Update 24-Sep-2019: Google may have just ushered in an era of quantum supremacy says:

"Google’s quantum computer was reportedly able to solve a calculation — proving the randomness of numbers produced by a random number generator — in 3 minutes and 20 seconds that would take the world’s fastest traditional supercomputer, Summit, around 10,000 years. This effectively means that the calculation cannot be performed by a traditional computer, making Google the first to demonstrate quantum supremacy."

So obviously there is an algorithm to "prove" randomness. Does anyone know what it is? Could this algorithm also provide a measure of randomness?


Your question answers itself. "If I were to pass the first 100,000 digits of Pi to the function, it should give a number very close to 1", except the digits of Pi are not random numbers so if your algorithm does not recognise a very specific sequence as being non-random then it's not very good.
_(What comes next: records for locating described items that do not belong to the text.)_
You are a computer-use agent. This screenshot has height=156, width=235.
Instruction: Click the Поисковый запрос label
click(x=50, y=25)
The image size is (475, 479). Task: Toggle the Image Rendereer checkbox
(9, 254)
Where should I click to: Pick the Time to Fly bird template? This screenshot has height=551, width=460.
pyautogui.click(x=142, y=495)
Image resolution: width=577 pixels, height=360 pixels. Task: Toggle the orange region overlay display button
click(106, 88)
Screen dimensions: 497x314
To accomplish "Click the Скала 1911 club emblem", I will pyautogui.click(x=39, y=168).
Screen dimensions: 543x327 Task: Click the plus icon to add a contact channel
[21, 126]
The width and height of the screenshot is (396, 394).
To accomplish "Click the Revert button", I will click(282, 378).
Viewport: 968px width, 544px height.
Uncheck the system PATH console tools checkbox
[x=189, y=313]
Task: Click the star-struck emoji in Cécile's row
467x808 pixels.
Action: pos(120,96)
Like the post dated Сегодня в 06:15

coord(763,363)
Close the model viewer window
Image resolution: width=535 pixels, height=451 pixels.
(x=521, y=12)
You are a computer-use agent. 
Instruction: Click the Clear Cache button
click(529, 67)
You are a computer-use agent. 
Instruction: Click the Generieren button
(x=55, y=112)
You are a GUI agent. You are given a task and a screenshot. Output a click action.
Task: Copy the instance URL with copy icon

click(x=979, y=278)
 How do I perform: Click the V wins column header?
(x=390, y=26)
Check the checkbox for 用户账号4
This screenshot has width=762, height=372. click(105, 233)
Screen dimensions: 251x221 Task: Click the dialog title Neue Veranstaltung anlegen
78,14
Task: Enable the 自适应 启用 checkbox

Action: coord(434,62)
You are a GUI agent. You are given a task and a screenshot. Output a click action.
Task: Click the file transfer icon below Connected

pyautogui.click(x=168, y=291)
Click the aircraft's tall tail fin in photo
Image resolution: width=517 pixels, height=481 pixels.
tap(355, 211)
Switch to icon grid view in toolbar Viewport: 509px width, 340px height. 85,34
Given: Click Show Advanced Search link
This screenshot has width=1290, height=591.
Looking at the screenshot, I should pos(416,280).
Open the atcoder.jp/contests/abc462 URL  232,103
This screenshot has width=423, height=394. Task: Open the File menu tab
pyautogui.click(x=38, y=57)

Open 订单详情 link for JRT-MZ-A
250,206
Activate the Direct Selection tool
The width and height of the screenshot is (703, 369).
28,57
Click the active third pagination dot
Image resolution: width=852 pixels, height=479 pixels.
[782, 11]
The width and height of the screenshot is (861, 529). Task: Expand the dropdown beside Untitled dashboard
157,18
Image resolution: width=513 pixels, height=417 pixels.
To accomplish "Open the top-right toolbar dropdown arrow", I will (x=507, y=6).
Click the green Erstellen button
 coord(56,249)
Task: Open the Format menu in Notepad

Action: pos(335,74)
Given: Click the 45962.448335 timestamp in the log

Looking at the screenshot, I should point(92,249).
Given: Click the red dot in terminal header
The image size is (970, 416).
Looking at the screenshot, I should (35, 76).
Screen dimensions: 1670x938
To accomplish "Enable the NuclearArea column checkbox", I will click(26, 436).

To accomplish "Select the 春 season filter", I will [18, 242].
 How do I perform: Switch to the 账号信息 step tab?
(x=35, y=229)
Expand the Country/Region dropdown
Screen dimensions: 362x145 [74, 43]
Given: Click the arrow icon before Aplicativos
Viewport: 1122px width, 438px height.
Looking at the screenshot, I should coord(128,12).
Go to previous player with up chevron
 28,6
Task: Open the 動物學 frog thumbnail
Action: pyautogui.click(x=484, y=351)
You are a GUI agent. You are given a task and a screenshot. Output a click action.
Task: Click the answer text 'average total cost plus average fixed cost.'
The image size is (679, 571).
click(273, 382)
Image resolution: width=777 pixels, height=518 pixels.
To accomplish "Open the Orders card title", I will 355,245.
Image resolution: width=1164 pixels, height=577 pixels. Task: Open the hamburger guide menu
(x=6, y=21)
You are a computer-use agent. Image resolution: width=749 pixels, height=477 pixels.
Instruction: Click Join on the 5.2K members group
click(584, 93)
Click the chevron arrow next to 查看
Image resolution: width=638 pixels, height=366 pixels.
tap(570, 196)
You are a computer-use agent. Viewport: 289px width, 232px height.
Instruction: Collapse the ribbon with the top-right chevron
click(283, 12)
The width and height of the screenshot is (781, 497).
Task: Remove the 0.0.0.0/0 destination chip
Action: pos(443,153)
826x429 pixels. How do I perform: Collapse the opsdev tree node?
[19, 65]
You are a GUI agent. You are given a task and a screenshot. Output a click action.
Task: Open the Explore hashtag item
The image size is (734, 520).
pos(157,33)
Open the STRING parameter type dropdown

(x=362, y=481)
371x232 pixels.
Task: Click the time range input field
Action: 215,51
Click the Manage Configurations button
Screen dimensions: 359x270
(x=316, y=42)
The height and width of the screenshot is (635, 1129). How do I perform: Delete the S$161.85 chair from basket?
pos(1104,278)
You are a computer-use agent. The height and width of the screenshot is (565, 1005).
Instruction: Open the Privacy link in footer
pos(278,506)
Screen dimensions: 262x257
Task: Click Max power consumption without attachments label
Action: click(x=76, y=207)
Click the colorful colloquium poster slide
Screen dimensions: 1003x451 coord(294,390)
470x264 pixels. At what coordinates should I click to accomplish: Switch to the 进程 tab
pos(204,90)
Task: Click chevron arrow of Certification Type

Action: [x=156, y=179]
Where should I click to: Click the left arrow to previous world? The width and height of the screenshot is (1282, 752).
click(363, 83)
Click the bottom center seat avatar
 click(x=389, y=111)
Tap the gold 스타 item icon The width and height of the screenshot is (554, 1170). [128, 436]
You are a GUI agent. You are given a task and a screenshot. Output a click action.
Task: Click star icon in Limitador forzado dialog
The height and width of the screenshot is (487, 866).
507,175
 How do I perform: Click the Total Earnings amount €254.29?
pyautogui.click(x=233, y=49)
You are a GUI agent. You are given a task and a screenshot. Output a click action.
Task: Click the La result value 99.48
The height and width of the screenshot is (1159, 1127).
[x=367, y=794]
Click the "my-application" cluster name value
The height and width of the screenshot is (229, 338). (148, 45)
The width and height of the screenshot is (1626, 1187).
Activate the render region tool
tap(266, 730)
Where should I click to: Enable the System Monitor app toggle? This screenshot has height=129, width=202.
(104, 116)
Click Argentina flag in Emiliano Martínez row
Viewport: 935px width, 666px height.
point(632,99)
The problem here is there are many types of non random-ness:- eg. "121,351,991,7898651,12398469018461" or "33,27,99,3000,63,231" or even "14297141600464,14344872783104,819534228736,3490442496" are definitely not random.

I think what you need to do is identify the aspects of randomness that are important to you- distribution, distribution of digits, lack of common factors, the expected number of primes, Fibonacci and other "special" numbers etc. etc.

PS. The Quick and Dirty (and very effective) test of randomness does the file end up roughly the same size after you gzip it.


It can be done this way:

CAcert Research Lab does a Random Number Generator Analysis.

Their results page evaluates each random sequence using 7 tests (Entropy, Birthday Spacing, Matrix Ranks, 6x8 Matrix Ranks, Minimum Distance, Random Spheres, and the Squeeze). Each test result is then color coded as one of "No Problems", "Potentially deterministic" and "Not Random".

So a function can be written that accepts a random sequence and does the 7 tests. If any of the 7 tests are "Not Random" then the function returns a 0. If all of the 7 tests are "No Problems", then it returns a 1. Otherwise, it can return some number in-between based on how many tests come in as "Potentially Deterministic".

The only thing missing from this solution is the code for the 7 tests.


You could try to zip-compress the sequence. The better you succeed the less random the sequence is.

Thus, heuristic randomness = length of zip-code/length of original sequence


As others have pointed out, you can't directly calculate how random a sequence is but there are several statistical tests that you could use to increase your confidence that a sequence is or isn't random.

The DIEHARD suite is the de facto standard for this kind of testing but it neither returns a single value nor is it simple.

ENT - A Pseudorandom Number Sequence Test Program, is a simpler alternative that combines 5 different tests. The website explains how each of these tests works.

If you really need just a single value, you could pick one of the 5 ENT tests and use that. The Chi-Squared test would probably be the best to use, but that might not meet the definition of simple.

Bear in mind that a single test is not as good as running several different tests on the same sequence. Depending on which test you choose, it should be good enough to flag up obviously suspicious sequences as being non-random, but might not fail for sequences that superficially appear random but actually exhibit some pattern.